Light scattering, sedimentation equilibrium, viscosity, circular dichroism (CD), and UV absorption (UV) measurements were made on dilute solutions of poly([(R)-3,7-dimethyloctyl]-[(S)-3-methylpentyl]silylene)(PRS) as functions of molecular weight. From light scattering and viscosity data, PRS is found to be a very stiff polymer of persistence length q as large as 103 nm at 25 degrees C, essentially a 7(3) helix found in the solid state; q increases only gradually with lowering temperature between -15 and 25 degrees C. The CD data show that PRS undergoes a conformational transition around 3 degrees C in isooctane (transition temperature T(c)). The CD signal is largely positive at low temperatures, passes through zero at T(c), and becomes largely negative at higher temperatures; T(c) is independent of sample's chain length N. This is a highly cooperative helix (M)-to-helix (P) transition depending remarkably on N, as PRS is substantially rodlike. The CD data are converted to the fraction f(P) of P helix as a function of N and analyzed successfully by a statistical mechanical theory based on a helix reversal model, where a polymer chain consists of M and P helices intervened by helix reversals, with the result that the free energy difference DeltaG(h) between P and M shows a temperature dependence similar to that of 2f(P) - 1, whereas the helix reversal energy is substantially constant at 1.2 x 10(4) J mol(-1); the latter value means that the helix reversal occurs only once in 100 Si units or less.
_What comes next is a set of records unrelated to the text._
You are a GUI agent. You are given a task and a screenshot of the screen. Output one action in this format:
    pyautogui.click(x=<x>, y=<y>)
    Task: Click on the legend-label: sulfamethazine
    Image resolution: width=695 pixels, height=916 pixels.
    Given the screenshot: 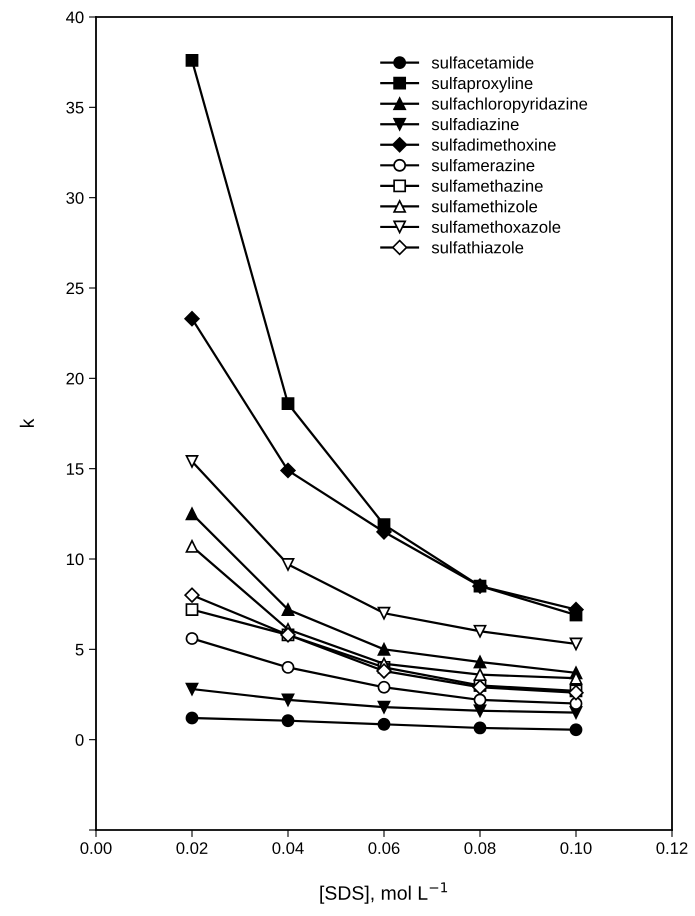 What is the action you would take?
    pyautogui.click(x=488, y=186)
    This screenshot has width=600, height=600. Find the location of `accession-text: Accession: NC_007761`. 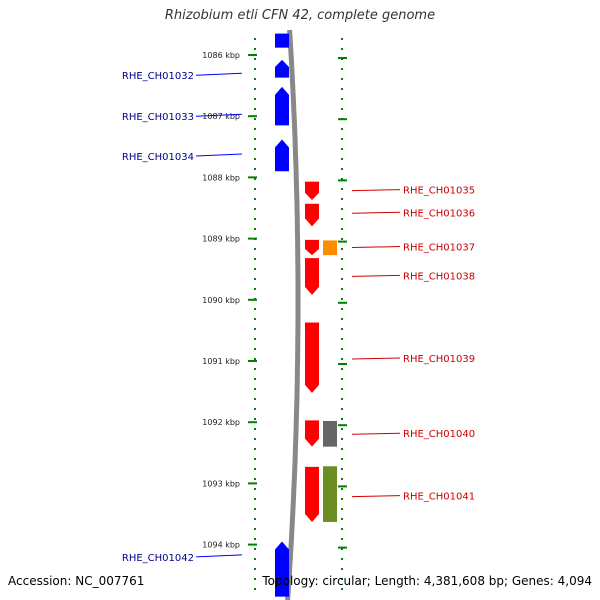

accession-text: Accession: NC_007761 is located at coordinates (76, 581).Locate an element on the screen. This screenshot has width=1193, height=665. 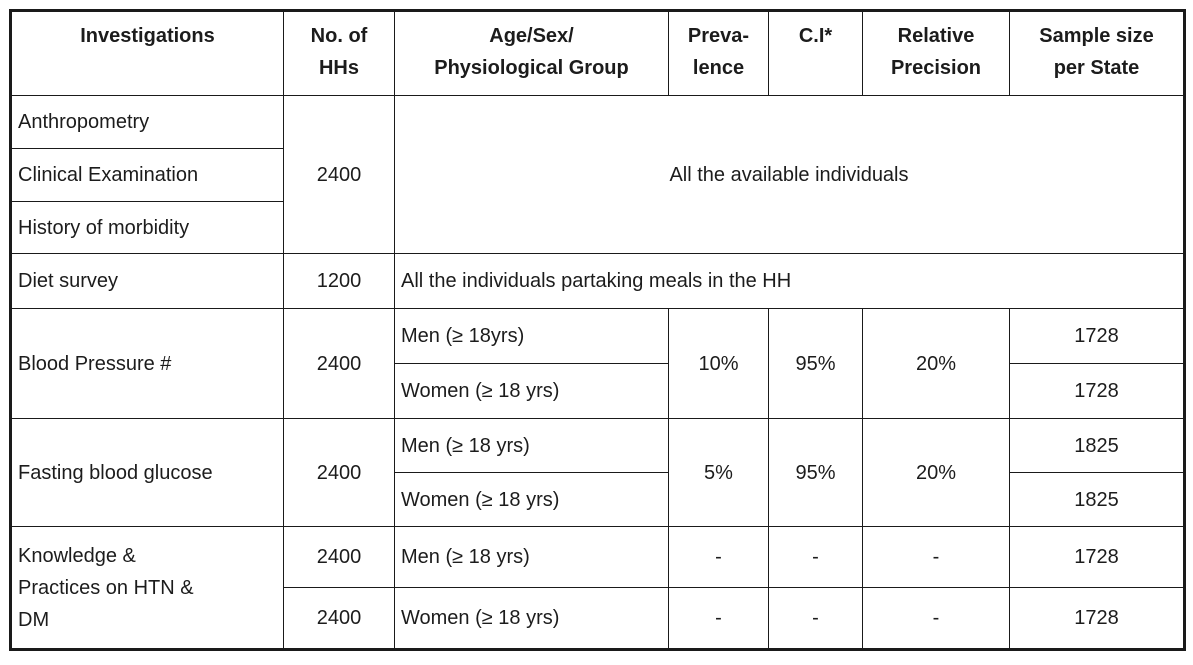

This DeltaG(h) change and solvent dependence of T(c) are explained by a double-well potential for the rotation about Si-Si bonds, which incorporates into DeltaG(h) the solvent interactions with the helical grooves of side chains surrounding the main chain. Detailed features of UV absorption spectra at different temperature and molecular weights are also presented.